Robert Belden (born June 20, 1947) is a former American football quarterback in the National Football League for the Dallas Cowboys. He played college football at the University of Notre Dame.

Early years
Belden attended Central Catholic High School, where he was a teammate of future pro football hall of famer Alan Page. He became a starter at quarterback as a junior and registering a 4-3-3 record. In his final year, his team finished with a 6-3-1 record and he was named All-Ohio.

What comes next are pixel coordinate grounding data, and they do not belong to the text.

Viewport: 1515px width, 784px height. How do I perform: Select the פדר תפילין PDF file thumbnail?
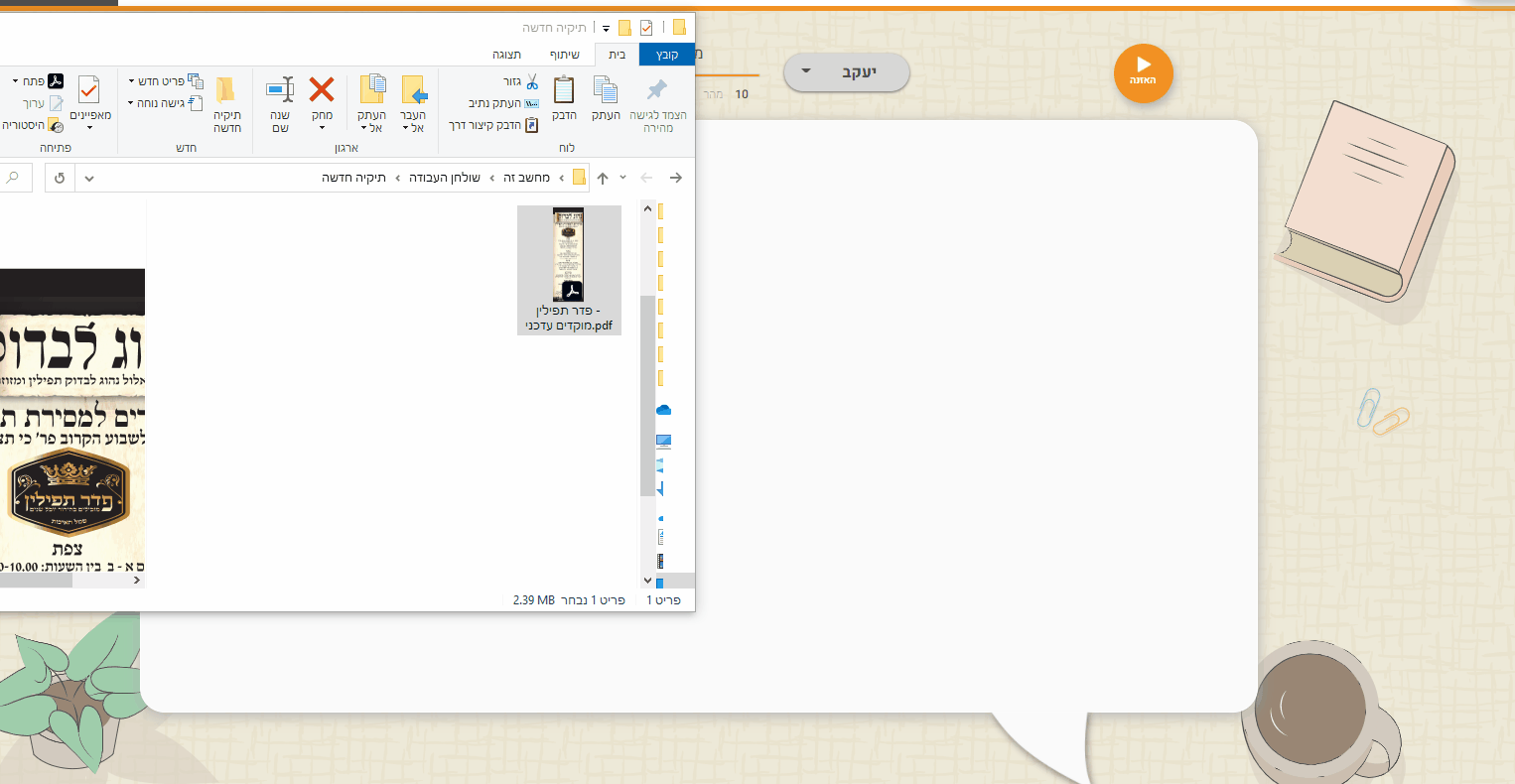(569, 256)
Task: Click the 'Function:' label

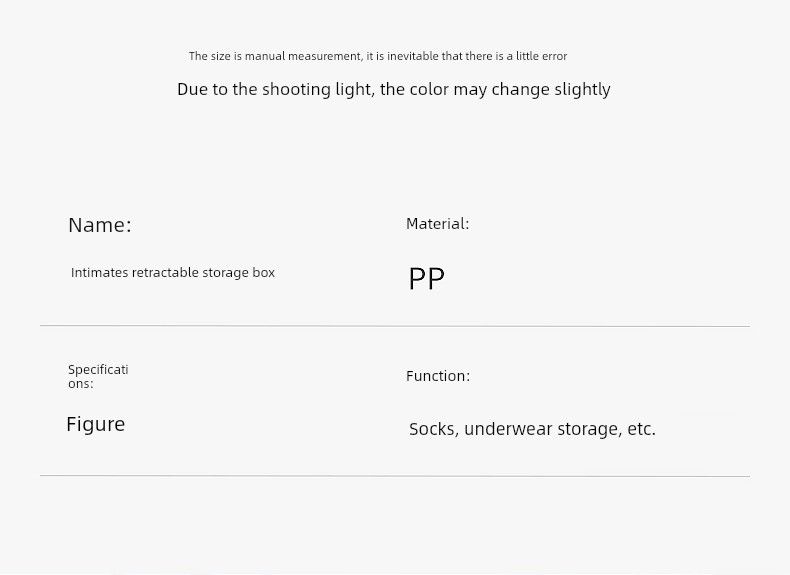Action: point(438,376)
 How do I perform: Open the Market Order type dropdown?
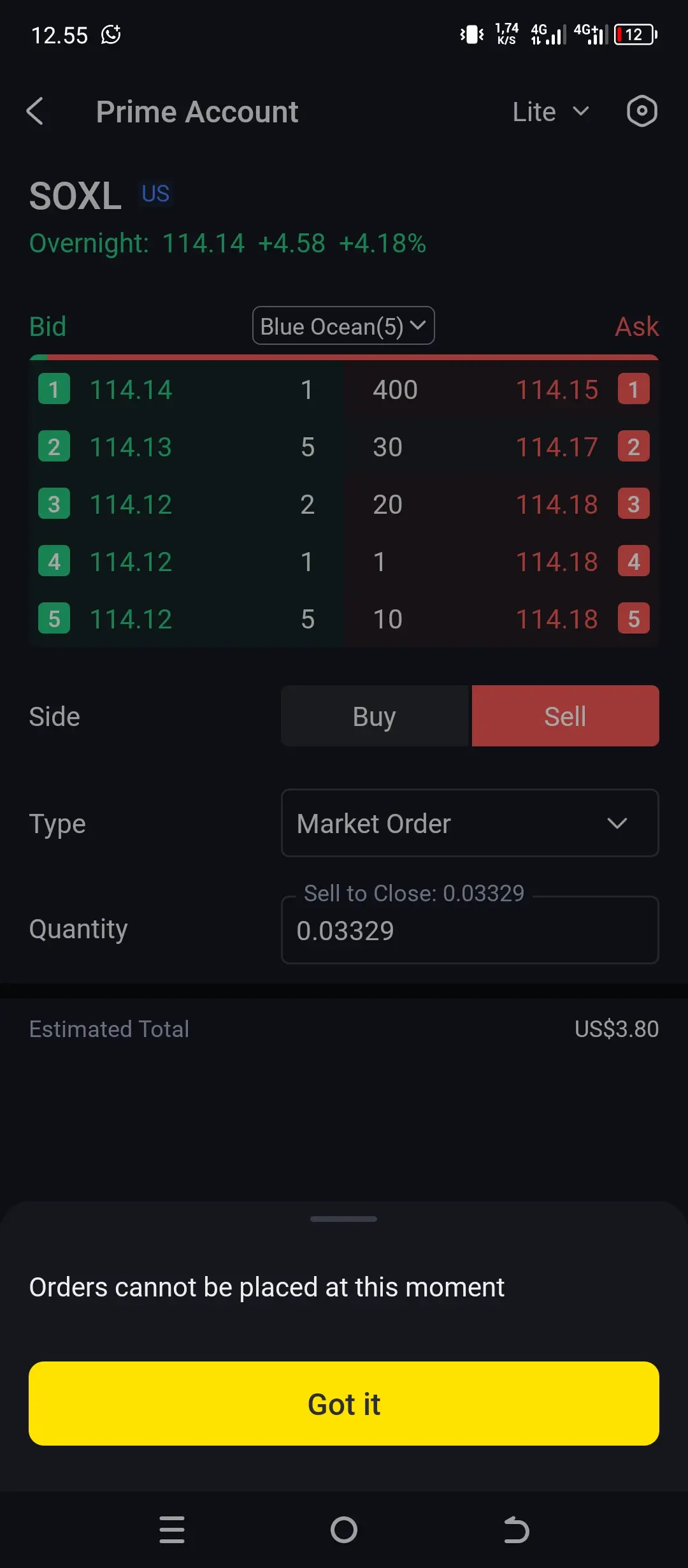pyautogui.click(x=469, y=824)
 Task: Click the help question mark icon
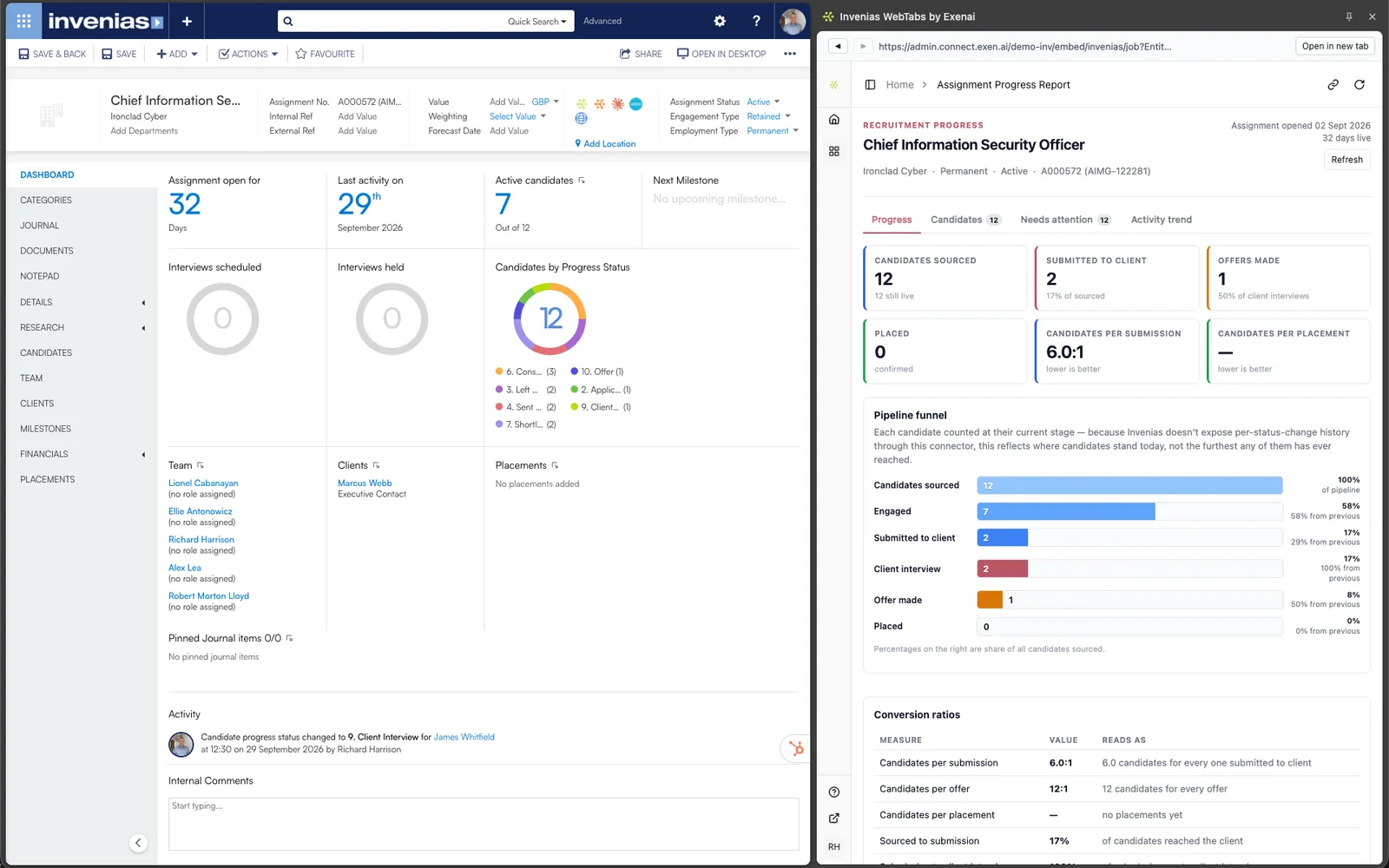click(756, 21)
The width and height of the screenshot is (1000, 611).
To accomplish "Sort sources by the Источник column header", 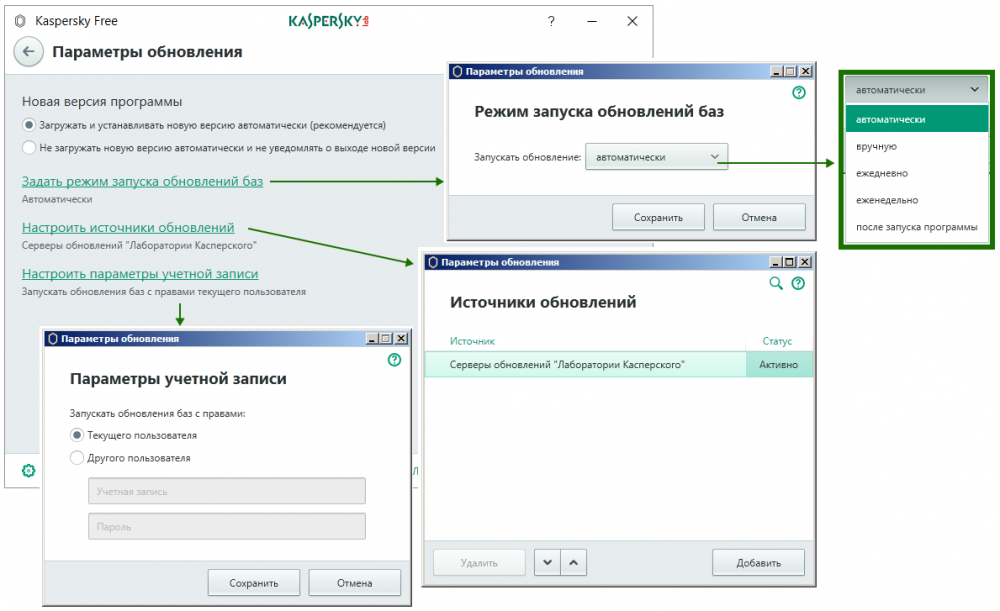I will [x=472, y=341].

He accepted a scholarship from the University of Notre Dame, where he was the third-string quarterback behind Terry Hanratty and Joe Theismann. He tore his left medial collateral ligament during the 1967 spring practices and tore again the same ligament during the 1968 spring practices. As a senior, he was 3-for-3 in passing and 8-for-14 in his career, although he didn't reach the minimum playing time to be lettered.

Professional career
Belden was selected by the Dallas Cowboys in the twelfth round (308th overall) of the 1969 NFL draft, even though he never started a game in college. As a rookie, he was able to make the team after Jerry Rhome was traded to the Cleveland Browns and Don Meredith unexpectedly retired. He was active for the first game and was placed on the taxi squad the rest of the season.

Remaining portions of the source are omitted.